• THE PROBLEM
Could you put every line of the listing below into a Markdown table with a No. column for the row number and a Line column for the text, leaving out blank lines?

══════

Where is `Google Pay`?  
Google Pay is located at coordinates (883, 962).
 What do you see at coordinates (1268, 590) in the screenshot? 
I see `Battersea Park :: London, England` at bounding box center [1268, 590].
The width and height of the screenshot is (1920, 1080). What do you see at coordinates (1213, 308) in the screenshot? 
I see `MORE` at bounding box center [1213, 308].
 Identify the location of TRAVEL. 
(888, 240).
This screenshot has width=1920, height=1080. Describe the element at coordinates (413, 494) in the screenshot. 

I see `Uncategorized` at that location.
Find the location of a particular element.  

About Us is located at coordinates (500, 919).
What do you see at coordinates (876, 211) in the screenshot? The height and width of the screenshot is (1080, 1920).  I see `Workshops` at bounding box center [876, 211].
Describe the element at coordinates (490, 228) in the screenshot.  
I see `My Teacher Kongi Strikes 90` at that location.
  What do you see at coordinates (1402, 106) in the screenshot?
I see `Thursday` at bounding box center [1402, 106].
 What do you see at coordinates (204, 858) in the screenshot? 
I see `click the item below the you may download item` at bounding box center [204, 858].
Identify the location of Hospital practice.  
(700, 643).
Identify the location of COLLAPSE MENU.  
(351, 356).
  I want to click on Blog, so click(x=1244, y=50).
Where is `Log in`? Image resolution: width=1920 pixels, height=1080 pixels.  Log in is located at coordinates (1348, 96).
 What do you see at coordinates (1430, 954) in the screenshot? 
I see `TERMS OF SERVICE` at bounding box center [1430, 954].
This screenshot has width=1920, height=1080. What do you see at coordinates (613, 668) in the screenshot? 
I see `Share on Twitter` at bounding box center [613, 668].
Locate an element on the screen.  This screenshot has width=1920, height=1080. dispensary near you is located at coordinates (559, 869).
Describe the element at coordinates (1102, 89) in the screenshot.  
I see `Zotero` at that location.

══════

• TASK RESULT
| No. | Line |
|---|---|
| 1 | Where is `Google Pay`?   |
| 2 | Google Pay is located at coordinates (883, 962). |
| 3 |  What do you see at coordinates (1268, 590) in the screenshot?  |
| 4 | I see `Battersea Park :: London, England` at bounding box center [1268, 590]. |
| 5 | The width and height of the screenshot is (1920, 1080). What do you see at coordinates (1213, 308) in the screenshot?  |
| 6 | I see `MORE` at bounding box center [1213, 308]. |
| 7 |  Identify the location of TRAVEL.  |
| 8 | (888, 240). |
| 9 | This screenshot has width=1920, height=1080. Describe the element at coordinates (413, 494) in the screenshot.  |
| 10 | I see `Uncategorized` at that location. |
| 11 | Find the location of a particular element.   |
| 12 | About Us is located at coordinates (500, 919). |
| 13 | What do you see at coordinates (876, 211) in the screenshot? The height and width of the screenshot is (1080, 1920).  I see `Workshops` at bounding box center [876, 211]. |
| 14 | Describe the element at coordinates (490, 228) in the screenshot.   |
| 15 | I see `My Teacher Kongi Strikes 90` at that location. |
| 16 |   What do you see at coordinates (1402, 106) in the screenshot? |
| 17 | I see `Thursday` at bounding box center [1402, 106]. |
| 18 |  What do you see at coordinates (204, 858) in the screenshot?  |
| 19 | I see `click the item below the you may download item` at bounding box center [204, 858]. |
| 20 | Identify the location of Hospital practice.   |
| 21 | (700, 643). |
| 22 | Identify the location of COLLAPSE MENU.   |
| 23 | (351, 356). |
| 24 |   I want to click on Blog, so click(x=1244, y=50). |
| 25 | Where is `Log in`? Image resolution: width=1920 pixels, height=1080 pixels.  Log in is located at coordinates (1348, 96). |
| 26 |  What do you see at coordinates (1430, 954) in the screenshot?  |
| 27 | I see `TERMS OF SERVICE` at bounding box center [1430, 954]. |
| 28 | This screenshot has width=1920, height=1080. What do you see at coordinates (613, 668) in the screenshot?  |
| 29 | I see `Share on Twitter` at bounding box center [613, 668]. |
| 30 | Locate an element on the screen.  This screenshot has width=1920, height=1080. dispensary near you is located at coordinates (559, 869). |
| 31 | Describe the element at coordinates (1102, 89) in the screenshot.   |
| 32 | I see `Zotero` at that location. |